#### Extracted data
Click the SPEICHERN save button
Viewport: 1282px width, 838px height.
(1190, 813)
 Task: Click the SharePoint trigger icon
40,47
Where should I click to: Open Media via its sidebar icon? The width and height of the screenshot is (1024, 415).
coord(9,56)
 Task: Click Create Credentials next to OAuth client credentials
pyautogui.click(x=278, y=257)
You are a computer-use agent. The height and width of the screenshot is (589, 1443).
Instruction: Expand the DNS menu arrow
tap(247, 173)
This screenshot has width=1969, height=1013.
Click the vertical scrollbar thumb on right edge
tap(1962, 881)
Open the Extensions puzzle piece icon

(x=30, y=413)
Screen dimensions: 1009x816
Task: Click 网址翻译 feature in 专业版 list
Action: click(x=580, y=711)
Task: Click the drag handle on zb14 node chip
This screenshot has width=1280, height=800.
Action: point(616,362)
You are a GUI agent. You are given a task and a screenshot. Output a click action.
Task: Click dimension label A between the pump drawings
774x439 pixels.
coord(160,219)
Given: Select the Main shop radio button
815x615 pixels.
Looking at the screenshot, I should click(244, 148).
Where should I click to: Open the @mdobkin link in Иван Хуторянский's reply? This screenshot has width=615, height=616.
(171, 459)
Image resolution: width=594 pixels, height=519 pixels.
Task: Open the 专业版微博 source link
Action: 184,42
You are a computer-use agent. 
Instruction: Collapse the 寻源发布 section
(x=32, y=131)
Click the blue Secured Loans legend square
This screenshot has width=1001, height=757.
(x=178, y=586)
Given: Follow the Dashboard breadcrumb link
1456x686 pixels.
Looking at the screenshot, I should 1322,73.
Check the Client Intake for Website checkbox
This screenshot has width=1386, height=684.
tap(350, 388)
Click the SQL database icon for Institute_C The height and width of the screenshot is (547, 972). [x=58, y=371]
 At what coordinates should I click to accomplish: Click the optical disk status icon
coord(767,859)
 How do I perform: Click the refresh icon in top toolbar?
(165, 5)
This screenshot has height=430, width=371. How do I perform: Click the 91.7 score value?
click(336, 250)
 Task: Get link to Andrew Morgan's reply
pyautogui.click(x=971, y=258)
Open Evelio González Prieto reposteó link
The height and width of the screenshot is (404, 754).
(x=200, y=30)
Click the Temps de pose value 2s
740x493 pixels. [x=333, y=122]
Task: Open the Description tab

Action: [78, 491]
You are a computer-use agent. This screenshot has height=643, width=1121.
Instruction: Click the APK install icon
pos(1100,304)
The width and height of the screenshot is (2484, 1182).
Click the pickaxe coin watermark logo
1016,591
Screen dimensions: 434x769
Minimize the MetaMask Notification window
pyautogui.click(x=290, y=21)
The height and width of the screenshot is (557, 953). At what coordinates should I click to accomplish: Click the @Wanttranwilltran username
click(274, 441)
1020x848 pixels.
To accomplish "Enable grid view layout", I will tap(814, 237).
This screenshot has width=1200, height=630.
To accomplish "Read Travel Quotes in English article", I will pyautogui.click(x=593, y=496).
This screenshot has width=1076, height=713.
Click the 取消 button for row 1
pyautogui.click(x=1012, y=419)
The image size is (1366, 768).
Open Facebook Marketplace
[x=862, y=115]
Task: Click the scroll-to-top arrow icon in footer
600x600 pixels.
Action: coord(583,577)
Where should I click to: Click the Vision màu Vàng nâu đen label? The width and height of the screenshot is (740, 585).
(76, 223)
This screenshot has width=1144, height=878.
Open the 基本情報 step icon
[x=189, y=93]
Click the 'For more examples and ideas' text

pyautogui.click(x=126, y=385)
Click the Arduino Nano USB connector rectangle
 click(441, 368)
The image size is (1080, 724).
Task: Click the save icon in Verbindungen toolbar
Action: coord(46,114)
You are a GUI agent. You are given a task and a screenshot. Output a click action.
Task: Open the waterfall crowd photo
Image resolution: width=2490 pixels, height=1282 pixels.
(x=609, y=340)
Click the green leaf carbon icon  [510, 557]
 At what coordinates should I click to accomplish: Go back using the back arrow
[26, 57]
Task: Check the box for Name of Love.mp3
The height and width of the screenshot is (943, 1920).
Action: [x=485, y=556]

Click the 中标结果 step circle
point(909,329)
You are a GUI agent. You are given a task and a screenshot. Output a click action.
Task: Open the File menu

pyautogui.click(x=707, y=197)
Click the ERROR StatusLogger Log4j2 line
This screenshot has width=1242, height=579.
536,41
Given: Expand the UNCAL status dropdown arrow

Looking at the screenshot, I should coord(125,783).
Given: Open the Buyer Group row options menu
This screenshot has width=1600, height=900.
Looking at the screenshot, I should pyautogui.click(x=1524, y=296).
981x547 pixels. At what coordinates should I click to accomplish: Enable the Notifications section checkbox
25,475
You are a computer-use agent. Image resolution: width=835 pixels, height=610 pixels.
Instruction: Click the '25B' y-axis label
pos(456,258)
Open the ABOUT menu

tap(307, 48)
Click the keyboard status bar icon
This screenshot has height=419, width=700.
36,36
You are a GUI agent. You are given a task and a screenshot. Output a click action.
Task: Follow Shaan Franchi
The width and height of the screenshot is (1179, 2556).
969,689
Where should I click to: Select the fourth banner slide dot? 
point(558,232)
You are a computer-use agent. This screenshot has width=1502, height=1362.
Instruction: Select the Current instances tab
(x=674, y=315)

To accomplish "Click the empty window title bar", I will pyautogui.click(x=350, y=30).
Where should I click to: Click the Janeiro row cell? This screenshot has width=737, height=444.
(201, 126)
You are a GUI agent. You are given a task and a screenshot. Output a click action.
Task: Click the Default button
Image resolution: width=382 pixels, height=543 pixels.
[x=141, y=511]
########
(Exercise details): Above are the records; copy exactly the lines from the line with "Instruction: Collapse the 寻源发布 section" through the line with "Given: Follow the Dashboard breadcrumb link", both included.

(Answer to this exercise):
Instruction: Collapse the 寻源发布 section
(x=32, y=131)
Click the blue Secured Loans legend square
This screenshot has width=1001, height=757.
(x=178, y=586)
Given: Follow the Dashboard breadcrumb link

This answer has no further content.